Dataset records:
........

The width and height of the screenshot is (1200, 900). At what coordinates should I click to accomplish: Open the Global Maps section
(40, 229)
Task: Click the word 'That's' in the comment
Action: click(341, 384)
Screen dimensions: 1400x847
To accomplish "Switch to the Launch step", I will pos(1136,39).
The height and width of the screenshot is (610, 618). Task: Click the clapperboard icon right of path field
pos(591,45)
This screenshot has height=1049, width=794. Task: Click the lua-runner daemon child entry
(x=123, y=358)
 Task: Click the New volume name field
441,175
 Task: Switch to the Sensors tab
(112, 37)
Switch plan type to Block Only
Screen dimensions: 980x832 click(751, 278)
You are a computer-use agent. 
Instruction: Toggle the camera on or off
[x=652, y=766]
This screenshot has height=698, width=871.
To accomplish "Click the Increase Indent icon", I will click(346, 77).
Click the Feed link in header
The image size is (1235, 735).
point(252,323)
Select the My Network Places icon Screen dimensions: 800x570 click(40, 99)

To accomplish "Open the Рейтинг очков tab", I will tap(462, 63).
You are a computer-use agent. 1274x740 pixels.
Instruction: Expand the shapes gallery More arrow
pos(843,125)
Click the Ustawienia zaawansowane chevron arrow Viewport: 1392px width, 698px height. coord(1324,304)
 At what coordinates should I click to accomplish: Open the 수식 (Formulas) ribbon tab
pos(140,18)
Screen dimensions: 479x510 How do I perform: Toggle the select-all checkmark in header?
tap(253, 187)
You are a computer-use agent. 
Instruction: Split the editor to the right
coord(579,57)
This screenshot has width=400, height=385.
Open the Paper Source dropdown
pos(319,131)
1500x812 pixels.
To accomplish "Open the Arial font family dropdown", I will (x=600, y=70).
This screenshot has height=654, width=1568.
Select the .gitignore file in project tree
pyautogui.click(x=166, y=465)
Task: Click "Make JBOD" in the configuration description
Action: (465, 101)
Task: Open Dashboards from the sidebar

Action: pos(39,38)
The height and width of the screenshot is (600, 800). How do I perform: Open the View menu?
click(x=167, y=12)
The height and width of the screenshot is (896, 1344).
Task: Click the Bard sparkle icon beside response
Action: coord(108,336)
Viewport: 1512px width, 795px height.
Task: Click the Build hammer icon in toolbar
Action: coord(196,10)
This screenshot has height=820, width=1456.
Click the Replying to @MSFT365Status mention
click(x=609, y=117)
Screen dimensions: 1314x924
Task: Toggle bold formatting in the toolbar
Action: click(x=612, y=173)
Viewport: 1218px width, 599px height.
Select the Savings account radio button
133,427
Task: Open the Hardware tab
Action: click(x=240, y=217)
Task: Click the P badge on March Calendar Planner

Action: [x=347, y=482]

........

• _TASK STATEMENT_
Check each line of the records above for "pixels", and copy those that have it.

• _OUTPUT_
You are a computer-use agent. 1274x740 pixels.
1500x812 pixels.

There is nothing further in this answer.